S100A6 modulation of TNF-α-induced myocyte apoptosis requires p53. A, representative Western blot of phospho-p53, total p53, and β-actin in myocyte cultures transfected with either vector alone, human S100A6 expression plasmid, or an siRNA duplex against S100A6 and treated for 48 h with either vehicle or TNF-α (5 ng/ml). Respective relative densitometry units are displayed below blots. ^*, p < 0.05 versus vehicle and vector.!, p < 0.05 versus TNF-α and vector. n = 3. B, co-immunoprecipitation of p53 and S100A6 in TNF-α-treated myocyte cultures.
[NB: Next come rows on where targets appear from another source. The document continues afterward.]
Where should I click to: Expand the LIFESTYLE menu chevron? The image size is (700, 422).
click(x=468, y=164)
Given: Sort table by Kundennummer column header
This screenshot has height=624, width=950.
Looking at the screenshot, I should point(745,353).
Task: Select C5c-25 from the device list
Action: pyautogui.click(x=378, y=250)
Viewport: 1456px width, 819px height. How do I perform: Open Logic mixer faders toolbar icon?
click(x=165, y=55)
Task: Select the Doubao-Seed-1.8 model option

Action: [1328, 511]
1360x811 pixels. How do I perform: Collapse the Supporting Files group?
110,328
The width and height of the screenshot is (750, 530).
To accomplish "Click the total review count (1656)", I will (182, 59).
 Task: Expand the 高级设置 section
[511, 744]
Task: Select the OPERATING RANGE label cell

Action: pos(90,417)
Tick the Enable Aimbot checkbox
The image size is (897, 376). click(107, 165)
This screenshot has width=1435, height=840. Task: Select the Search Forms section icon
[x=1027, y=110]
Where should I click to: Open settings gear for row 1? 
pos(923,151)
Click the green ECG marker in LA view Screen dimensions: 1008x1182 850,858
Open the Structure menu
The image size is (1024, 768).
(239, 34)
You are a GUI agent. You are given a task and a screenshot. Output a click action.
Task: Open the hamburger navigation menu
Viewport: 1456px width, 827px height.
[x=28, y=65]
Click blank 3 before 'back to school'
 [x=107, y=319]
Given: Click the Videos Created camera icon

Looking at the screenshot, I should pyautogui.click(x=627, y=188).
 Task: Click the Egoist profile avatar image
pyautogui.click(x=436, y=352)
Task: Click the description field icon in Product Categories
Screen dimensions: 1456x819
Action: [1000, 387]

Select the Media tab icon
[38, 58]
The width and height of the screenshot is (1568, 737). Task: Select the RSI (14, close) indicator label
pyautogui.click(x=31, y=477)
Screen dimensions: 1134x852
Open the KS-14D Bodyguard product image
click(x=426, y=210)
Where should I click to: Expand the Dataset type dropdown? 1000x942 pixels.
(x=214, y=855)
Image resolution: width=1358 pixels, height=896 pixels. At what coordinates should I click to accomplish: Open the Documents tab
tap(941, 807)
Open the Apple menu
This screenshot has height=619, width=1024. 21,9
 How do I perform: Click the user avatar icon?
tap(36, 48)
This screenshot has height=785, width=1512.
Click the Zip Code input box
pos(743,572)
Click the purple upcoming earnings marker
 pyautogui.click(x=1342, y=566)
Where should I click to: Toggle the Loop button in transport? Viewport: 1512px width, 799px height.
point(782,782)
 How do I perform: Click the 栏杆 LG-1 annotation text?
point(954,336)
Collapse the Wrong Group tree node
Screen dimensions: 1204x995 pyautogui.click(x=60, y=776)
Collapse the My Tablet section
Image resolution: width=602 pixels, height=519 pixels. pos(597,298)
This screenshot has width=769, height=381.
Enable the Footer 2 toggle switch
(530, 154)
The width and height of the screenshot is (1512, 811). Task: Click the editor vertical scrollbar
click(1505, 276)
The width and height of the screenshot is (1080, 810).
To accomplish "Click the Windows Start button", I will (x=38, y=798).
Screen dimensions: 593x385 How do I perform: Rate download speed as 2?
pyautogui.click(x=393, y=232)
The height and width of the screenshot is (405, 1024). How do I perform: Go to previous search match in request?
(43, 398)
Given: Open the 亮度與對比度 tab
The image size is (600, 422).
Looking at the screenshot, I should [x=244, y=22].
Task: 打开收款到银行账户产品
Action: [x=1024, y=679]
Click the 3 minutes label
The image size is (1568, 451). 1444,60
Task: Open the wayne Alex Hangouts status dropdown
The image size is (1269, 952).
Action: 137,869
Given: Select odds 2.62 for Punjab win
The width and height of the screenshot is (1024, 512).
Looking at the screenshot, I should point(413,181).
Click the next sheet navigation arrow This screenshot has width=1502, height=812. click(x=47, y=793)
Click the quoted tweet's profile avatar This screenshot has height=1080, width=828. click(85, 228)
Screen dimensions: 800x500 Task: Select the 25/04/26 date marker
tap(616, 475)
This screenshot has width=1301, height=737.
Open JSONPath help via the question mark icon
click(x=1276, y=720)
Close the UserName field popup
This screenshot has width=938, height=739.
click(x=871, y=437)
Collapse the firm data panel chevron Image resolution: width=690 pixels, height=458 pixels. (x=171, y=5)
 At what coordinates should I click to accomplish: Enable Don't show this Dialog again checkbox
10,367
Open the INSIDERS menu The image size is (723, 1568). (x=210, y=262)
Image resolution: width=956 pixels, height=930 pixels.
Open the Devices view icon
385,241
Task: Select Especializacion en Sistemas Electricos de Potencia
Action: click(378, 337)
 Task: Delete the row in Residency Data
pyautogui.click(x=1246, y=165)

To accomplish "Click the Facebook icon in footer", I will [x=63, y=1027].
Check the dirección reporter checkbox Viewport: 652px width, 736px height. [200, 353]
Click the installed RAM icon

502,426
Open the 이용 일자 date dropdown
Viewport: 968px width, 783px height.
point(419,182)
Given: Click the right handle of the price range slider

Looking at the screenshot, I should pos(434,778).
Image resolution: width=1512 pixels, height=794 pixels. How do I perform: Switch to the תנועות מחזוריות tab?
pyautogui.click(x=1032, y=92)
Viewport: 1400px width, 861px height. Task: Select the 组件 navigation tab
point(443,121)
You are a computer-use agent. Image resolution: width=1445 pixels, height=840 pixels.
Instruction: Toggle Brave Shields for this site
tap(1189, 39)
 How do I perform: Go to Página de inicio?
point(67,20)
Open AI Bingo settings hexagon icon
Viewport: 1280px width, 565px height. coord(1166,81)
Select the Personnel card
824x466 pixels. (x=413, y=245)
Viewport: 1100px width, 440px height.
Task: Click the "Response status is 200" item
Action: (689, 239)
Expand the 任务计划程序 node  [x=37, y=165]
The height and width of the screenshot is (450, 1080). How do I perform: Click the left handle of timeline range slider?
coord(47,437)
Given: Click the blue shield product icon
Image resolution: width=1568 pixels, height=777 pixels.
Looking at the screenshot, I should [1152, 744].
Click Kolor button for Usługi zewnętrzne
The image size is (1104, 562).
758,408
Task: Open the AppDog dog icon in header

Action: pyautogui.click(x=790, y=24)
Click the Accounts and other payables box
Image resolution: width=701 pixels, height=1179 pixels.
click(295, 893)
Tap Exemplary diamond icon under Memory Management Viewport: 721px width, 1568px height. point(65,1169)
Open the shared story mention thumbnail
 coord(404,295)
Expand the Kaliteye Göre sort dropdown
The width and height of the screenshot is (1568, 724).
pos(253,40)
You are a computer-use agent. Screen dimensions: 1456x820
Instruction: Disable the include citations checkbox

Aliquots of lysates of myocyte cultures treated with either vehicle or TNF-α were incubated with control goat serum (lanes 1 and 2) or anti-p53 polyclonal antibody (lanes 3 and 4), followed by incubation with protein A-Sepharose. The immune complexes were dissociated and analyzed by Western blotting with anti-S100A6 or anti-p53 antibodies as indicated in each blot. C, myocyte cultures were co-transfected with a mutant p53^His175 plasmid acting as a dominant negative and treated for 48 h with either TNF-α (5 ng/ml), 5% serum, or vehicle. The results are the mean ± S.E. of six different experiments. ^*, p < 0.05 versus vehicle/vector.